Noch nicht einmal an der University of Pennsylvania war man sich ihrer Brisanz bewusst: Statt Karikós Stelle als Research Assistant Professor zu verlängern, stufte man sie auf eine befristete Postdoc-Stelle zurück und kündigte ihr schliesslich ganz. «Sie war definitiv enttäuscht über die Ablehnung und auch irritiert, dass andere nicht erkannten, dass die mRNA-Technologie die Medizin revolutionieren könnte», sagt Karikós Tochter, Zsuzsanna «Susan» Francia (siehe Box) zu 20 Minuten.
«Ich bin stolz, aber nicht überrascht»
Erneut den richtigen Riecher
Von den Rückschlägen hat sich die Biochemikerin jedoch nicht entmutigen lassen, so Tochter Francia weiter: «Sie wechselte von der Forschung in die Industrie – und auf einmal öffneten sich viele Türen.
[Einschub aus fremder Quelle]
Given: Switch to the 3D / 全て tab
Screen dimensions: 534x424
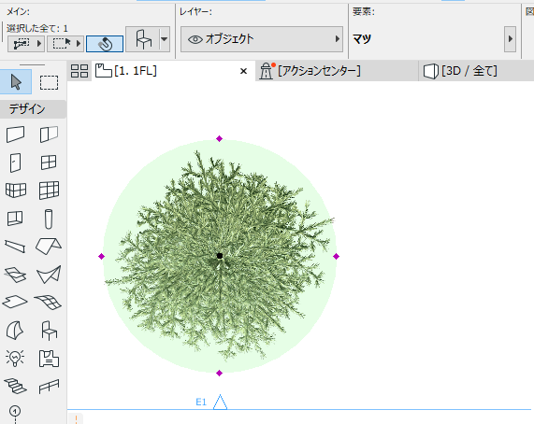Looking at the screenshot, I should pos(460,71).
Das war sehr aufregend für sie.» Unter anderem fiel die heute als bahnbrechend anerkannte Arbeit von Weissman und Karikó aus dem Jahr 2005 besagtem Derrick Rossi in die Hände, der daraufhin 2010 in Cambridge (US-Bundesstaat Massachusetts) Moderna gründete.
Obwohl die Firma auch um Karikó selbst buhlte, entschied sich die Biochemikern im Jahr 2013 zum von Ugur Sahin und Özlem Türeci gegründeten Konkurrenzunternehmen Biontech im deutschen Mainz zu wechseln, wo sie bis September 2022 Senior-Vizepräsidentin war. Und das, obwohl die Firma damals noch nicht einmal eine eigene Webseite hatte.
Doch offensichtlich hat Karikó, die mittlerweile Professorin an der Universität Szeged in Ungarn ist und eine ausserordentliche Professur an der University of Pennsylvania hält, auch dieses Mal den richtigen Riecher bewiesen: Schliesslich erhielt der Corona-Impfstoff von Biontech, der wie der von Moderna massgeblich auf der Forschung von Karikó basiert, als erster eine offizielle Zulassung – auch in der Schweiz.
Anmerkung der Redaktion: Dieses Porträt von Katalin Karikó ist in einer ersten Version 2020 erschienen.